[Written instruction]
From the lines below, extract only those starting at the line that contains "The image size" and ending at the line that contains "click(24, 166)", both included, and reproduce each one verbatim.

[Data to use]
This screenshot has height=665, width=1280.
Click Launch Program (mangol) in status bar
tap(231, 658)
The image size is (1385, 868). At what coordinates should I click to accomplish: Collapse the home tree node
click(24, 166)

---

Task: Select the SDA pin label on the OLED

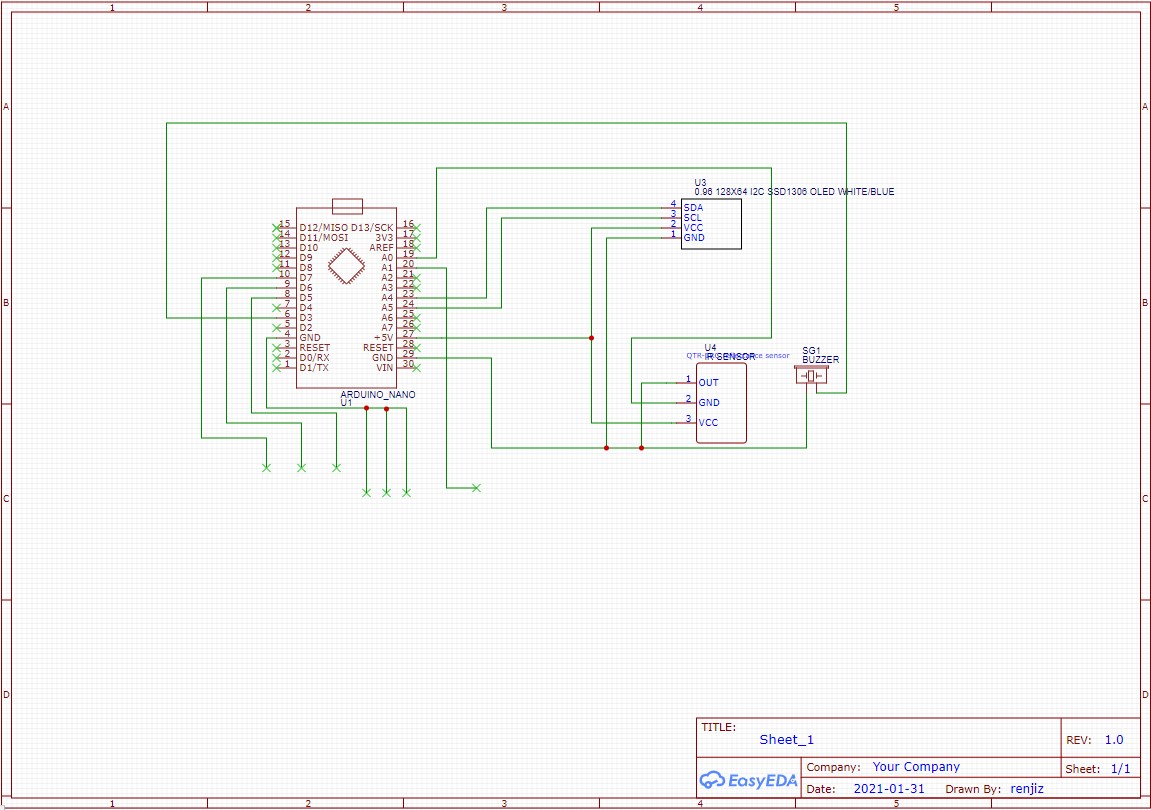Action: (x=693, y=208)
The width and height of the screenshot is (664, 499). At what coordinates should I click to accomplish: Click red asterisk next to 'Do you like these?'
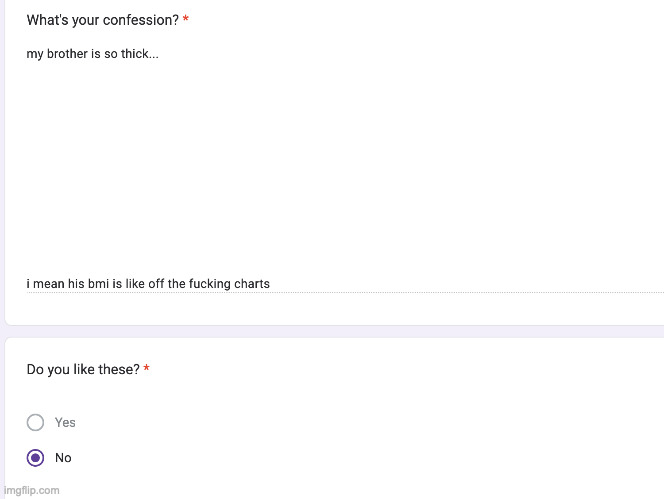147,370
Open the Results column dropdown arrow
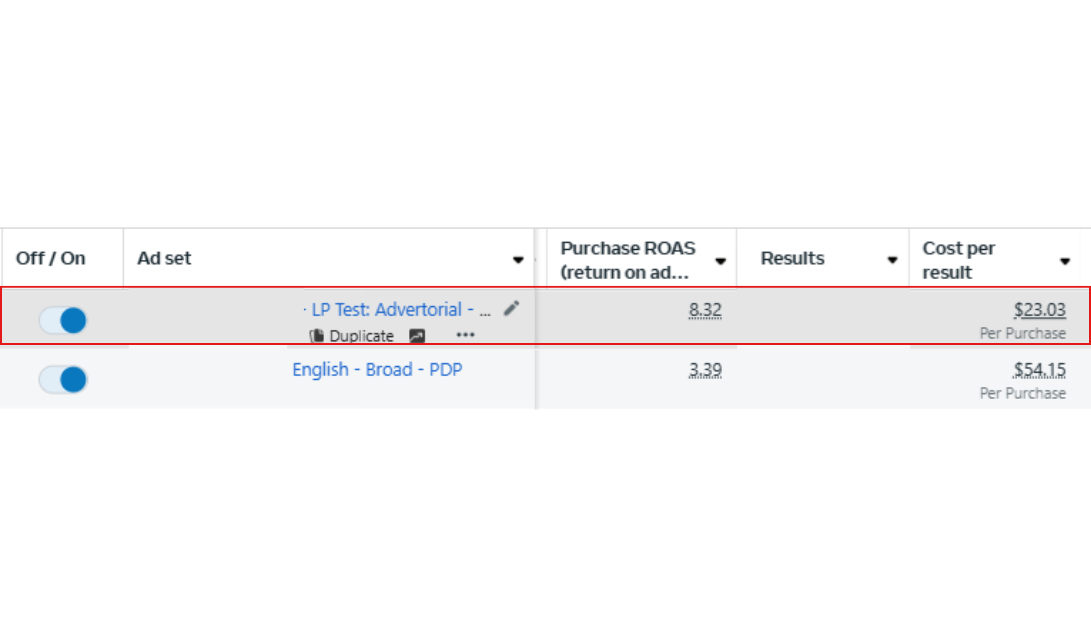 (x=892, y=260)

* * *

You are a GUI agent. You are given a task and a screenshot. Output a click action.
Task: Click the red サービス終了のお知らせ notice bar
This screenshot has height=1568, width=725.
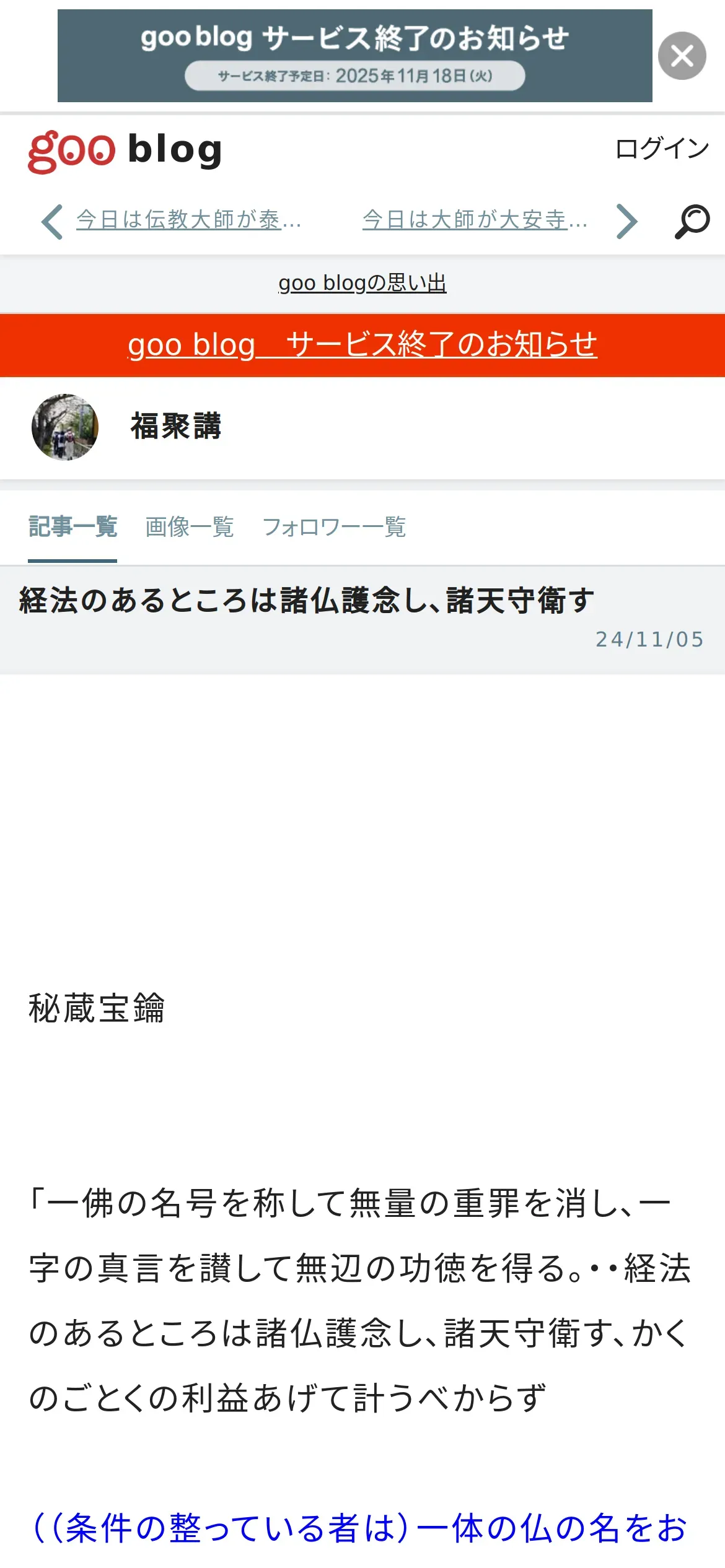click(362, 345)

[Exercise result]
The image size is (1385, 868). At what coordinates should I click to accomplish: Collapse the home tree node
click(24, 166)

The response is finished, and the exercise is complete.